→ GOAL:
Please report every line in the entries below that contains the word "icon", treating uppercase and lowercase as different.

--- begin RECORDS FOR THE EXERCISE ---

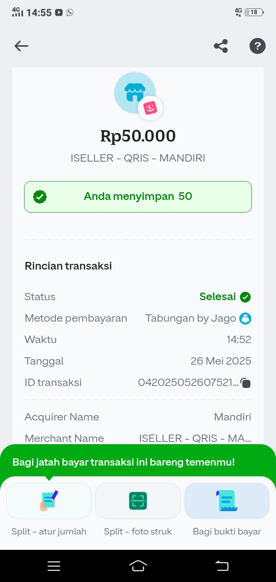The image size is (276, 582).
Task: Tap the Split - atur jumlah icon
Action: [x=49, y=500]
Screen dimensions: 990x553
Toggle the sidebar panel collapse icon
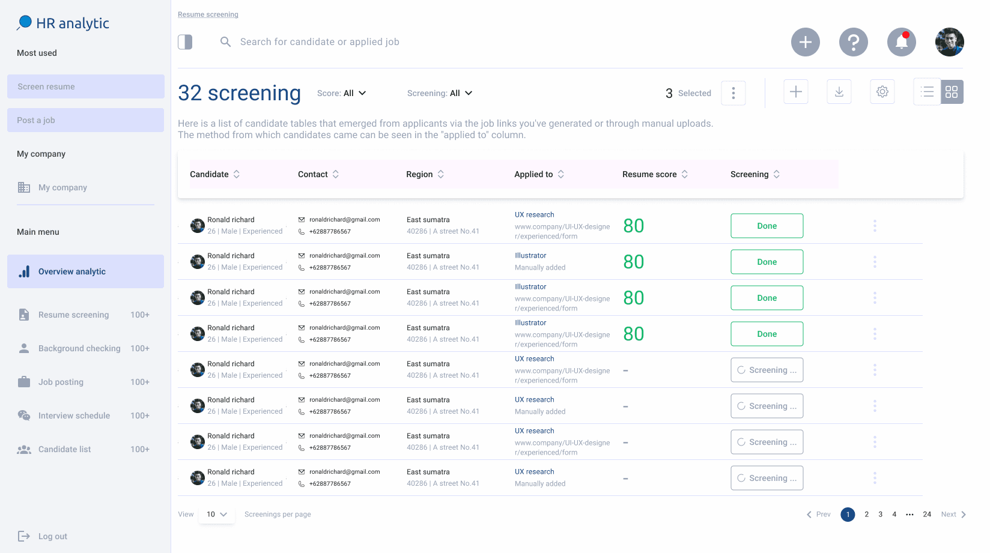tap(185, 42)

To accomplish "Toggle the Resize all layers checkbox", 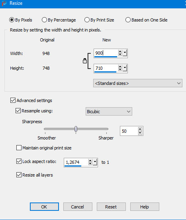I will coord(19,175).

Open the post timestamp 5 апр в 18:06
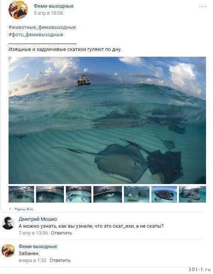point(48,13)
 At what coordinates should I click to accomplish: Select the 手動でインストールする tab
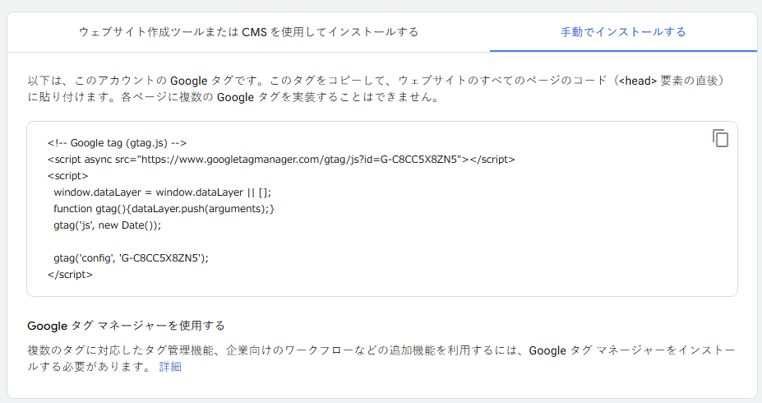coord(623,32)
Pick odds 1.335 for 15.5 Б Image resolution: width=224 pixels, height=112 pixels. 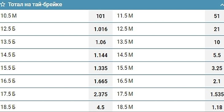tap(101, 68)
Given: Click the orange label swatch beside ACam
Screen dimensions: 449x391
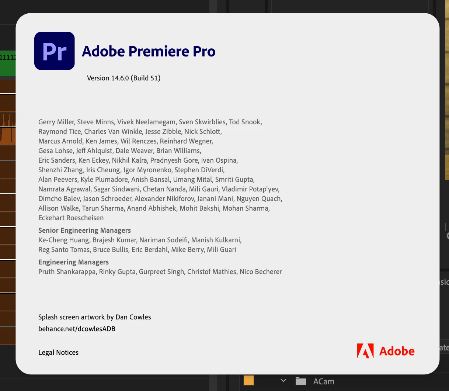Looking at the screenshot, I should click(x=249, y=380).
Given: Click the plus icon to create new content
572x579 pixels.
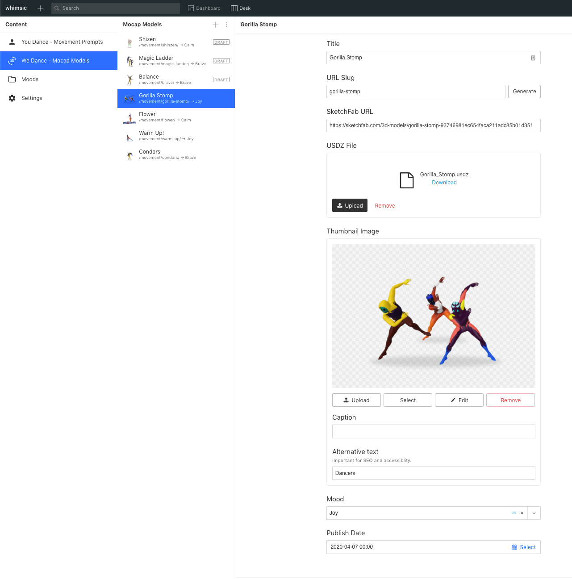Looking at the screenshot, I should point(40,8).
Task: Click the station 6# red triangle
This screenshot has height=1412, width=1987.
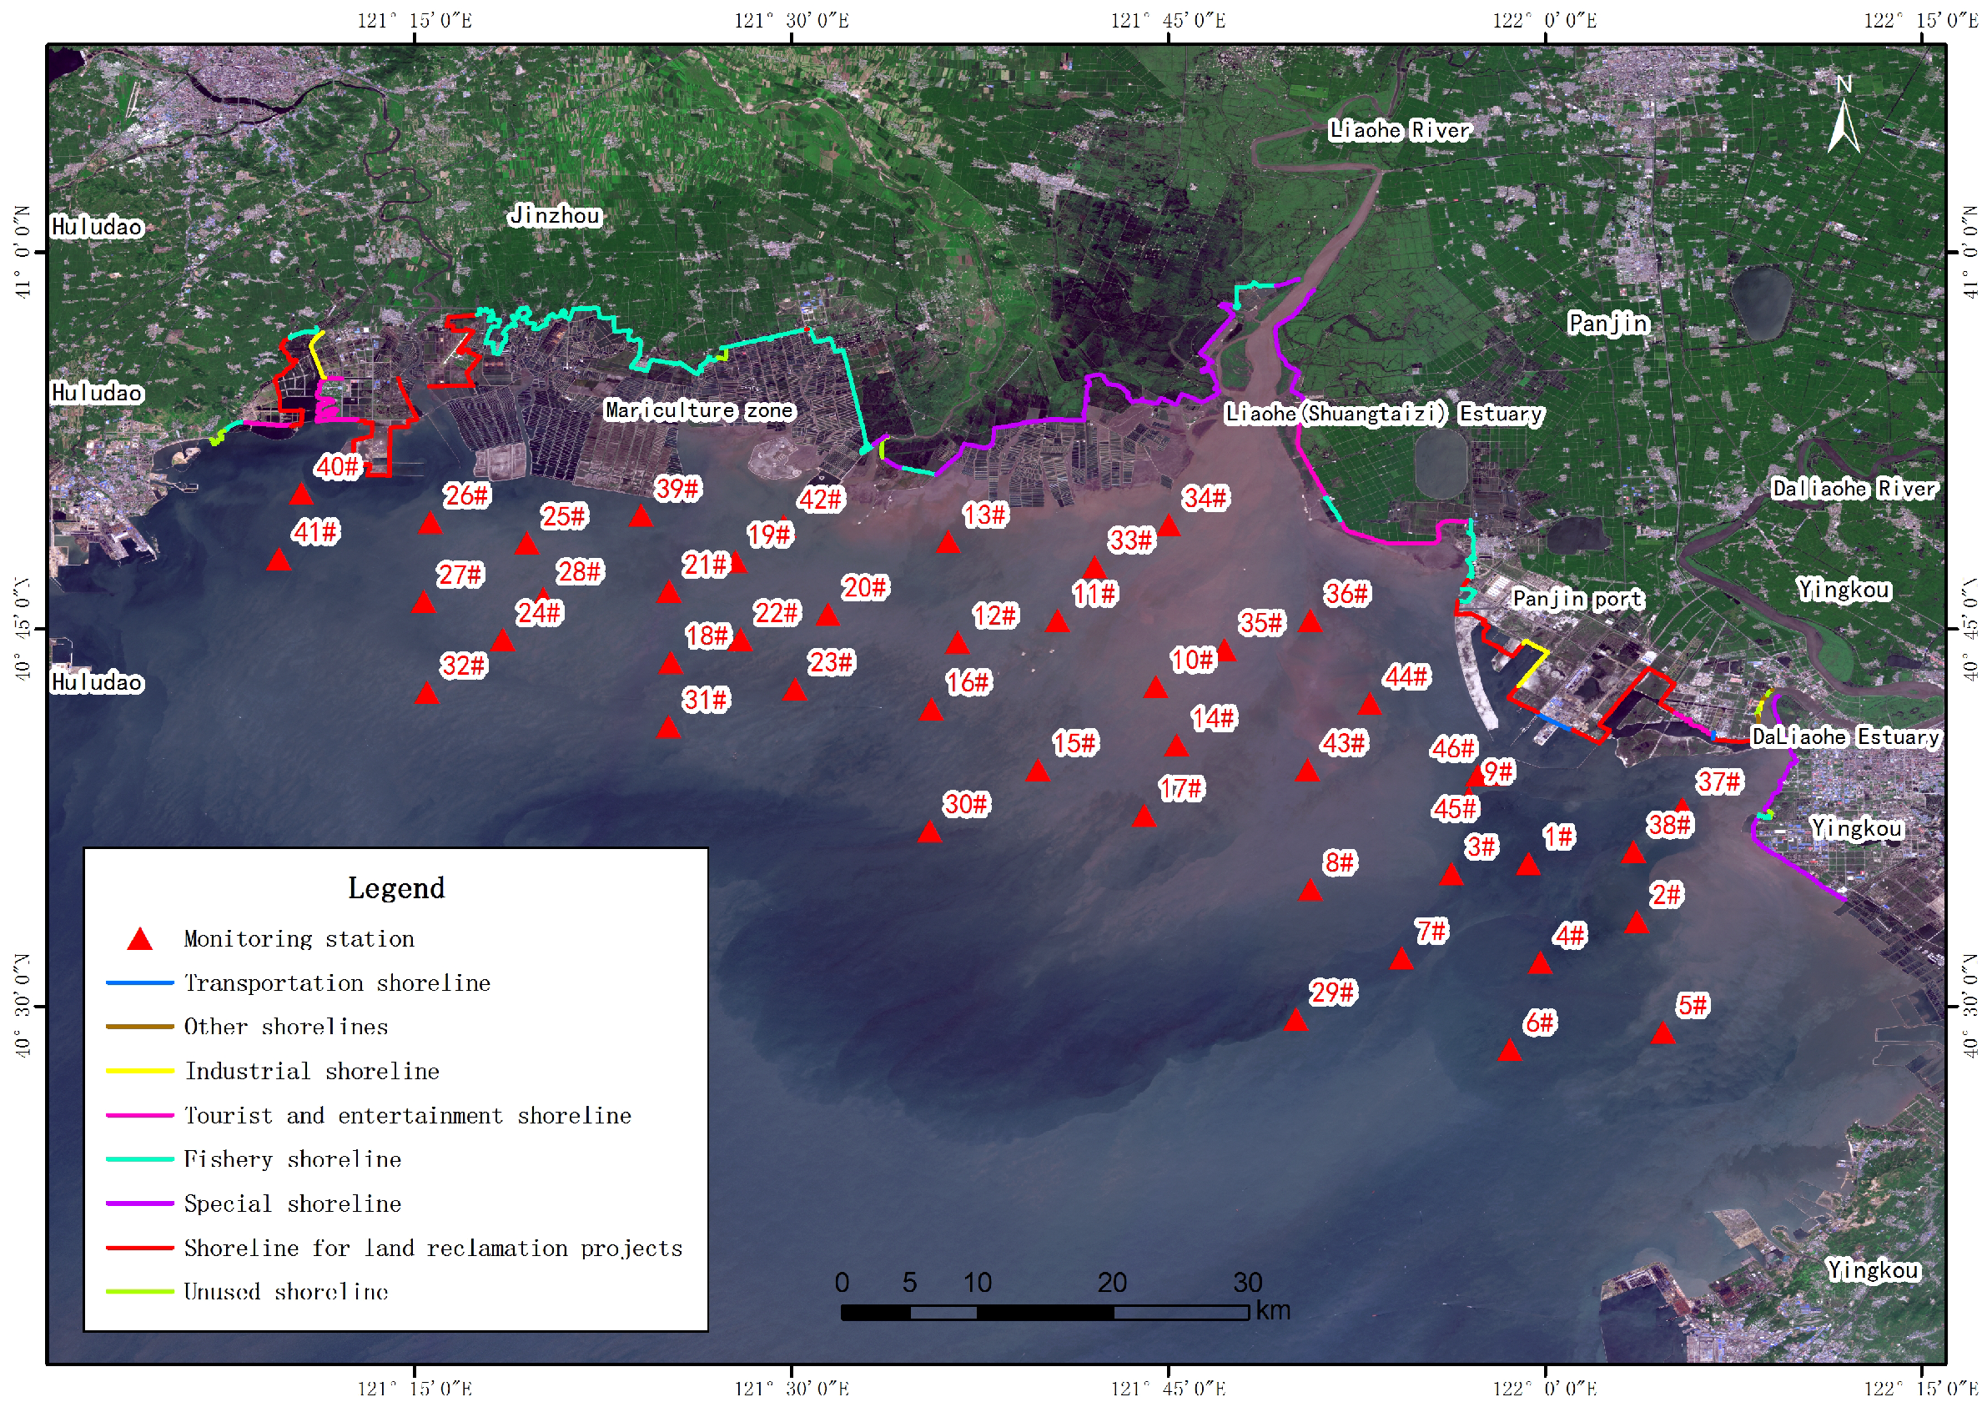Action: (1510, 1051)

--- end RECORDS FOR THE EXERCISE ---
--- begin RECORDS FOR THE EXERCISE ---

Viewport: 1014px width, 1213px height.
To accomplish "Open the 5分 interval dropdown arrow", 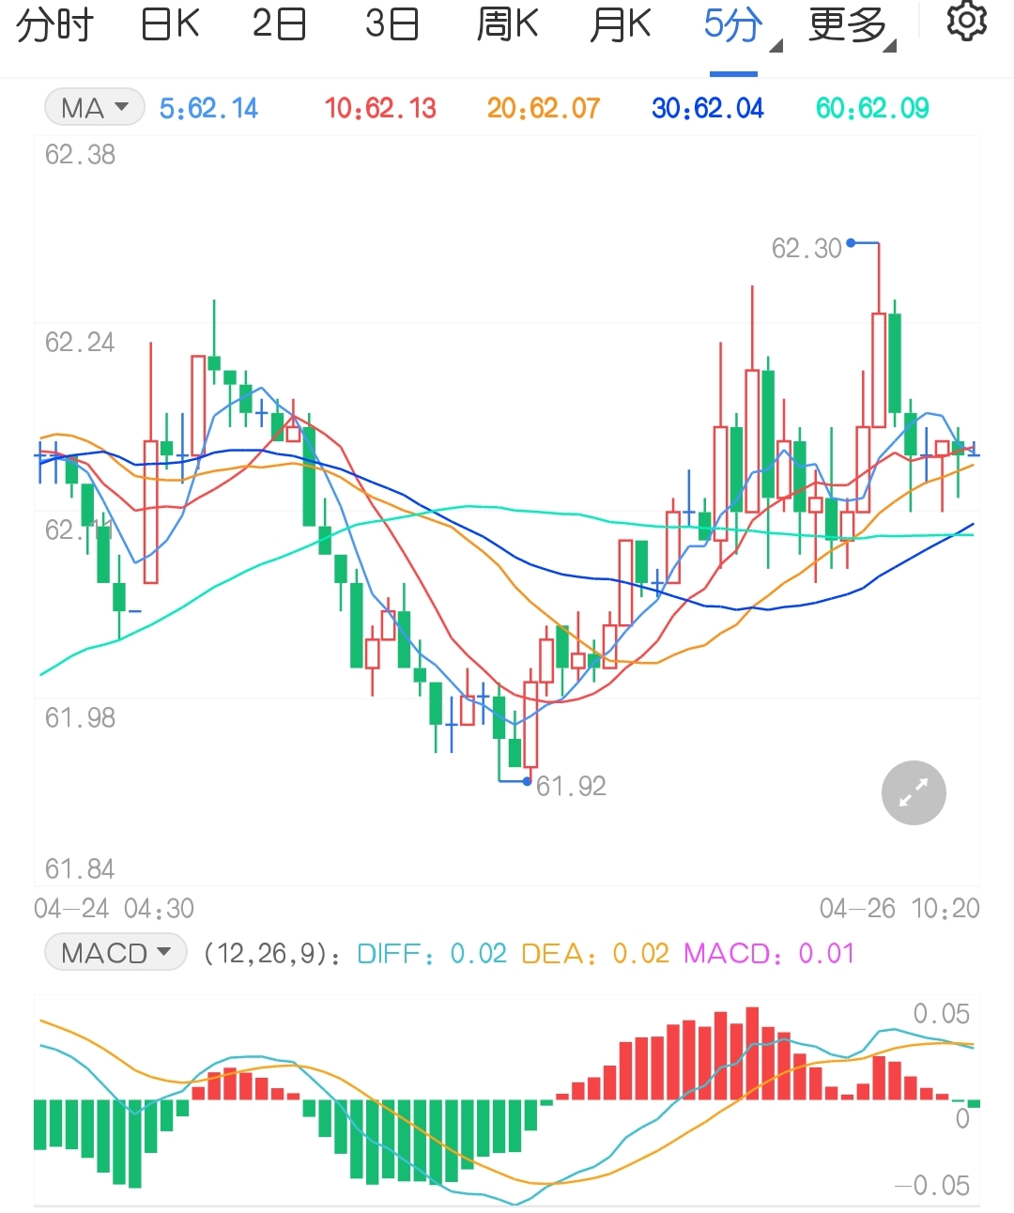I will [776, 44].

--- end RECORDS FOR THE EXERCISE ---
--- begin RECORDS FOR THE EXERCISE ---

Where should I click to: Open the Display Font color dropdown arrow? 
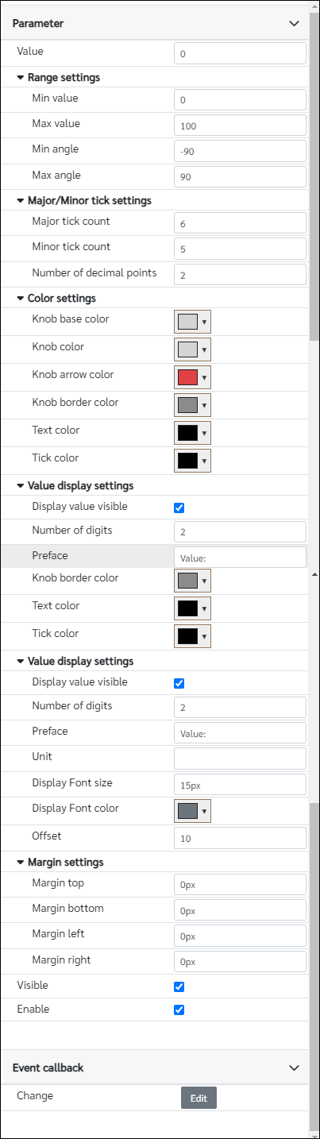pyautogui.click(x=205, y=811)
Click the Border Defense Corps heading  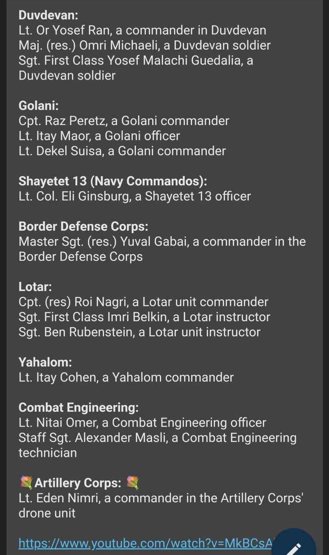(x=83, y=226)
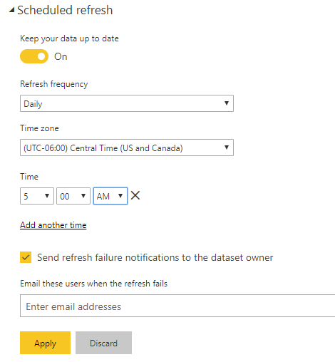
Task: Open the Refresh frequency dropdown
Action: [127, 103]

--- end RECORDS FOR THE EXERCISE ---

→ ANSWER TO THE PROBLEM:
Task: Tap the Split - atur jumlah icon
Toggle the sidebar panel collapse icon
Given: Click the plus icon to create new content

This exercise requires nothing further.